Saved entries
-- Opening Marker --

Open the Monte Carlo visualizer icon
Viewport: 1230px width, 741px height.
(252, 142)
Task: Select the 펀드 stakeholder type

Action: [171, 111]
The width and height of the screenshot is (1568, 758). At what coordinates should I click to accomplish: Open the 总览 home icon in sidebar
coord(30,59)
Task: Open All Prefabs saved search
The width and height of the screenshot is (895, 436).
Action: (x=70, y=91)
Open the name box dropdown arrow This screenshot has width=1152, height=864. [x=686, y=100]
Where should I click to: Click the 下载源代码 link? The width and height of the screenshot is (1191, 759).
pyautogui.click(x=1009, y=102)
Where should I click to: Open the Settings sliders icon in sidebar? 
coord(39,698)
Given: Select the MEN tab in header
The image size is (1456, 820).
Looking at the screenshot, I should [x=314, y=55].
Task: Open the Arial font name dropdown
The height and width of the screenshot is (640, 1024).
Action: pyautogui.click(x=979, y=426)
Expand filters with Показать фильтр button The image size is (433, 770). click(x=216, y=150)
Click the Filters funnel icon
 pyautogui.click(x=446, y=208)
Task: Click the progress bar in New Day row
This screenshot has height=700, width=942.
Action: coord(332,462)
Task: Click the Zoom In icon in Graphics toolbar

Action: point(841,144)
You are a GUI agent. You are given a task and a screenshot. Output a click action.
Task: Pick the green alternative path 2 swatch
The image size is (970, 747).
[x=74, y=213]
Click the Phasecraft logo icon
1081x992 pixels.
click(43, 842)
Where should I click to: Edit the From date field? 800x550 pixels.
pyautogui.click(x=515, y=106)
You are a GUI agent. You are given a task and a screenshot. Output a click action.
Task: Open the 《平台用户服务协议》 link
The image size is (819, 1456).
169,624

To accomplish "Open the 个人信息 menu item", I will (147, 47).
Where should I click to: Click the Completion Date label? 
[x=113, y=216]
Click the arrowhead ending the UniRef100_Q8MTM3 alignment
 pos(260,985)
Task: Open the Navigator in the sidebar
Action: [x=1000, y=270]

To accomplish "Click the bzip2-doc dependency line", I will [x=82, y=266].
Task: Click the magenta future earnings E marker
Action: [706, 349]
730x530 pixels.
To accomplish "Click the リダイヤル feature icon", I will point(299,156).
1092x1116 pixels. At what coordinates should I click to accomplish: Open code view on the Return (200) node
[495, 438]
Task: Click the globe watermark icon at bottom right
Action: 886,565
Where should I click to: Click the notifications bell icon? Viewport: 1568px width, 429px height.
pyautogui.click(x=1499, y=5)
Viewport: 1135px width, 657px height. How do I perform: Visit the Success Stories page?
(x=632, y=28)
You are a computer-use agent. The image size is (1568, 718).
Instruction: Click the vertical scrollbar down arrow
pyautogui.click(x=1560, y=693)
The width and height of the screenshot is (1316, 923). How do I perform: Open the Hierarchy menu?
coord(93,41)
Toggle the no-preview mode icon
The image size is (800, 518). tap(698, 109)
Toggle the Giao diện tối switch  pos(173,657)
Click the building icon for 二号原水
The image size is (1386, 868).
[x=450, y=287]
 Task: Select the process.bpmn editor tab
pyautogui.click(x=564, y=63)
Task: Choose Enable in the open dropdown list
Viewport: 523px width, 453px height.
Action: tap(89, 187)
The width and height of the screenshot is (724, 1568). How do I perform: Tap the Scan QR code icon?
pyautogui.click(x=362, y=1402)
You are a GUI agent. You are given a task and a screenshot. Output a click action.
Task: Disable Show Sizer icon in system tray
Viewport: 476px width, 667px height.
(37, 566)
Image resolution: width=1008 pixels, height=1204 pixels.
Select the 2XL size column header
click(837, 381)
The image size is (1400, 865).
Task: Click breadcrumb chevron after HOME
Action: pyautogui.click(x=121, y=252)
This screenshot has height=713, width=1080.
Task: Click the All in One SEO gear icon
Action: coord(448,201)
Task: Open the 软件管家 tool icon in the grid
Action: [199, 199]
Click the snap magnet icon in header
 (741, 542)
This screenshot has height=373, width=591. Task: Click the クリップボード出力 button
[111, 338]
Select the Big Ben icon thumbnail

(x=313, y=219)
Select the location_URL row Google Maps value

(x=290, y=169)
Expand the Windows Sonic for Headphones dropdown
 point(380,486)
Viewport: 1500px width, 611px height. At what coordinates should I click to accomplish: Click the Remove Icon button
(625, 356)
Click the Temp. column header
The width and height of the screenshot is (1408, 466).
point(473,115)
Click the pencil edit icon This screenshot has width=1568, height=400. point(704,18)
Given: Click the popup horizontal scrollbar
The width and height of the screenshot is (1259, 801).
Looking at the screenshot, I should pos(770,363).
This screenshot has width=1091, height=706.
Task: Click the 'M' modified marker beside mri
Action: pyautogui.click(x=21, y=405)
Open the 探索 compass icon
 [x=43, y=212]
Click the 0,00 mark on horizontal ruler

-- Closing Marker --

HOW TO COMPLETE THIS TASK:
Your answer should consist only of the lines from the one with "Expand the Windows" through the end of the data above, reproduced exactly.

SOLUTION:
Expand the Windows Sonic for Headphones dropdown
 point(380,486)
Viewport: 1500px width, 611px height. At what coordinates should I click to accomplish: Click the Remove Icon button
(625, 356)
Click the Temp. column header
The width and height of the screenshot is (1408, 466).
point(473,115)
Click the pencil edit icon This screenshot has width=1568, height=400. point(704,18)
Given: Click the popup horizontal scrollbar
The width and height of the screenshot is (1259, 801).
Looking at the screenshot, I should pos(770,363).
This screenshot has width=1091, height=706.
Task: Click the 'M' modified marker beside mri
Action: pyautogui.click(x=21, y=405)
Open the 探索 compass icon
 [x=43, y=212]
Click the 0,00 mark on horizontal ruler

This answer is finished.